**Provided material**
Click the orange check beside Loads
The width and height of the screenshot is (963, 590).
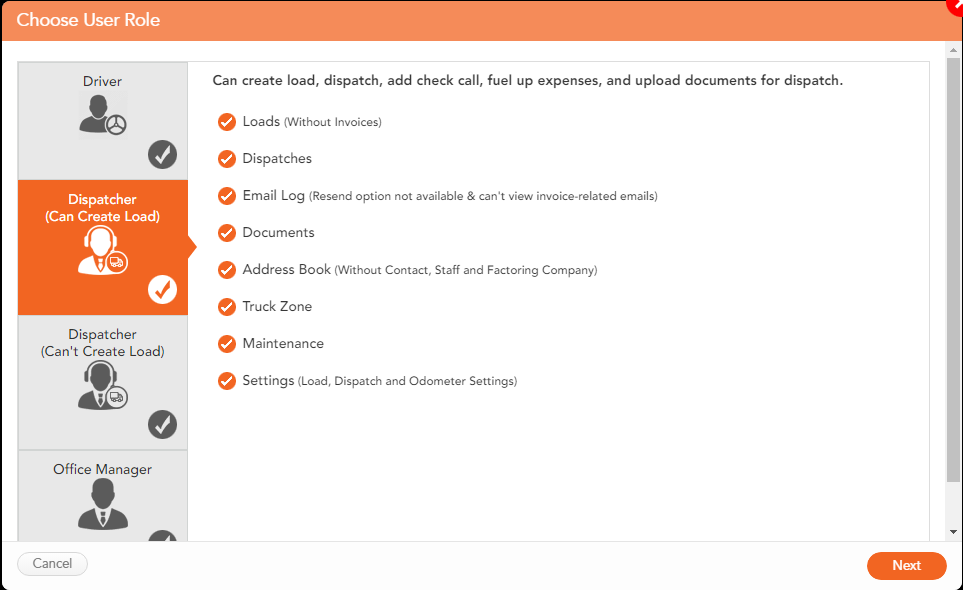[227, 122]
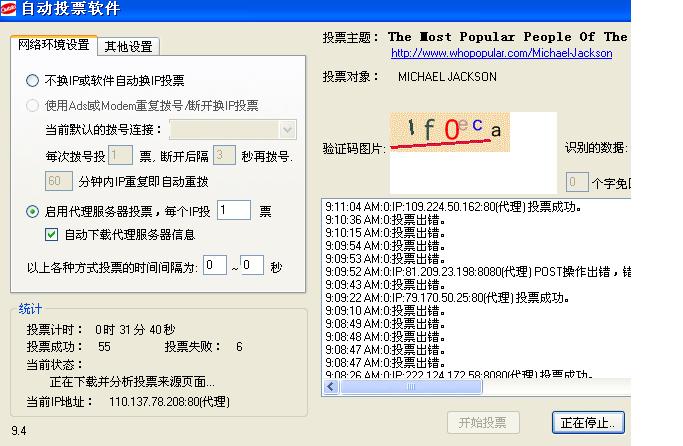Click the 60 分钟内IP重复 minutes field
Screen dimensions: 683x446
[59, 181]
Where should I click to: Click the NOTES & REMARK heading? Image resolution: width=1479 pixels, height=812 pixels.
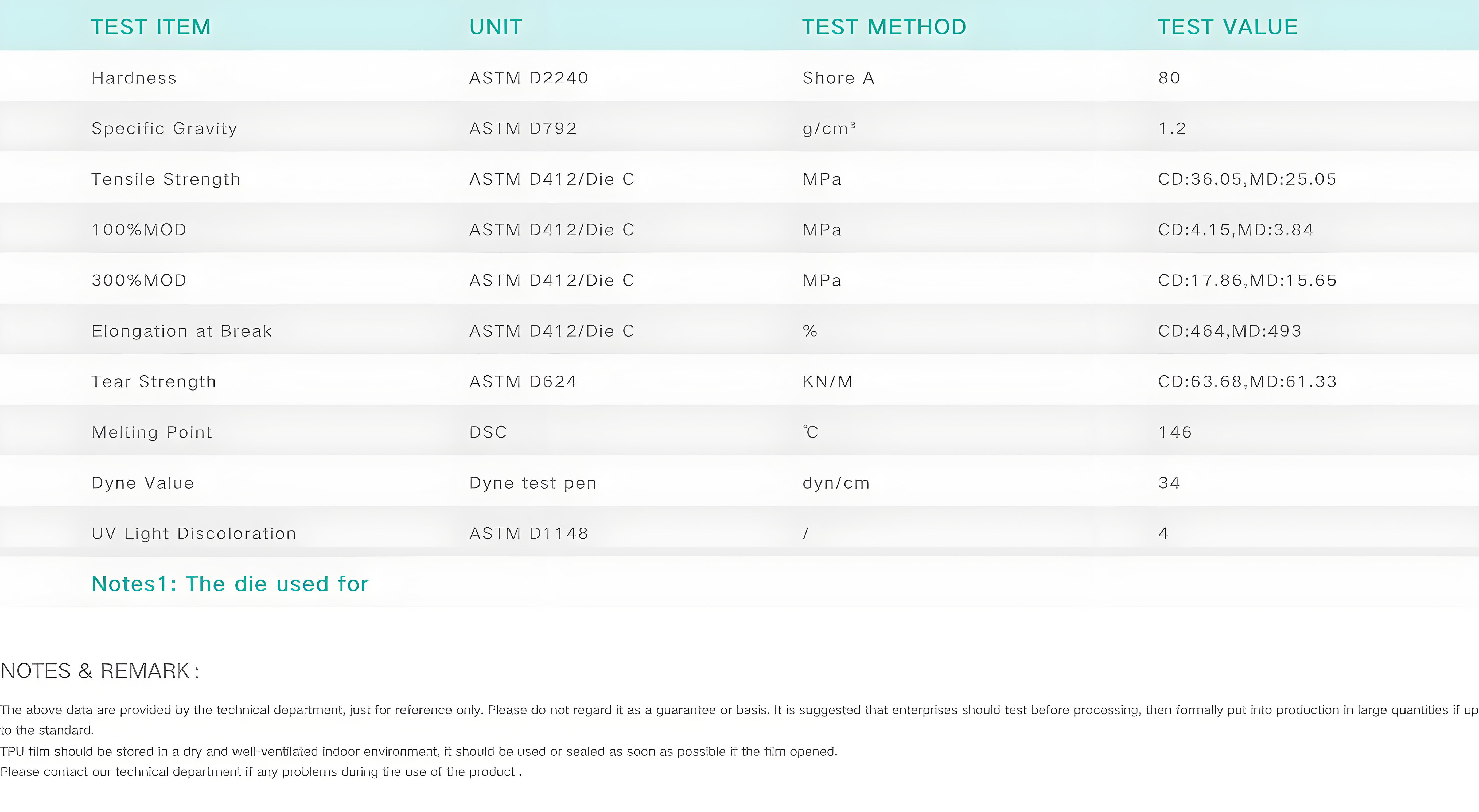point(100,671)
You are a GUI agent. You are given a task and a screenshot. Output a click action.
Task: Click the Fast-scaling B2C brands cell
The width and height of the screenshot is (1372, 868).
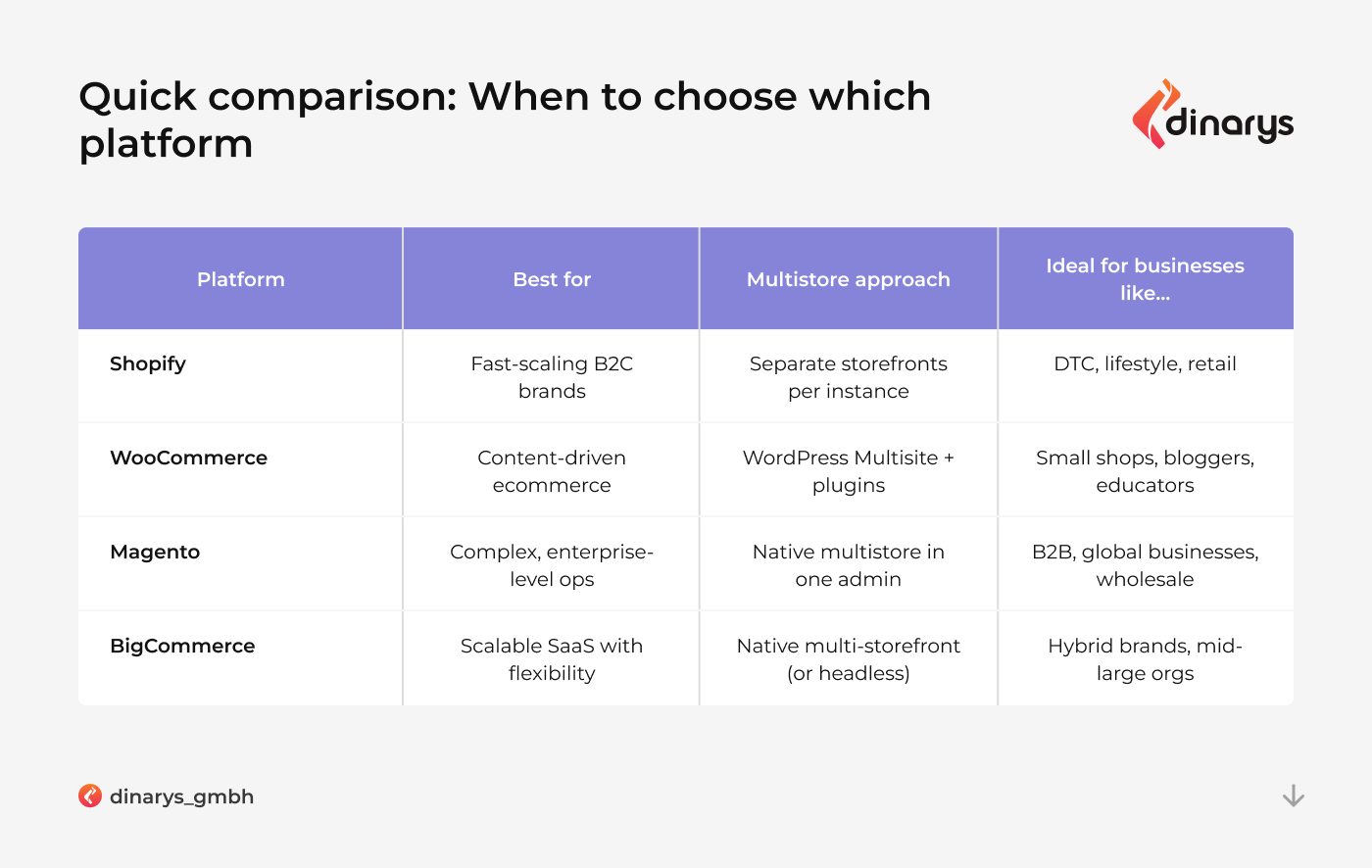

**The task**
Without the pictures, write out the whole listing exactly as it appears.

**Expected answer**
Click the orange check beside Loads
The width and height of the screenshot is (963, 590).
[227, 122]
Click the 60 分钟内IP重复 minutes field
Screen dimensions: 683x446
[59, 181]
Where should I click to: Click the NOTES & REMARK heading? Image resolution: width=1479 pixels, height=812 pixels.
point(100,671)
You are a GUI agent. You are given a task and a screenshot. Output a click action.
Task: Click the Fast-scaling B2C brands cell
The width and height of the screenshot is (1372, 868).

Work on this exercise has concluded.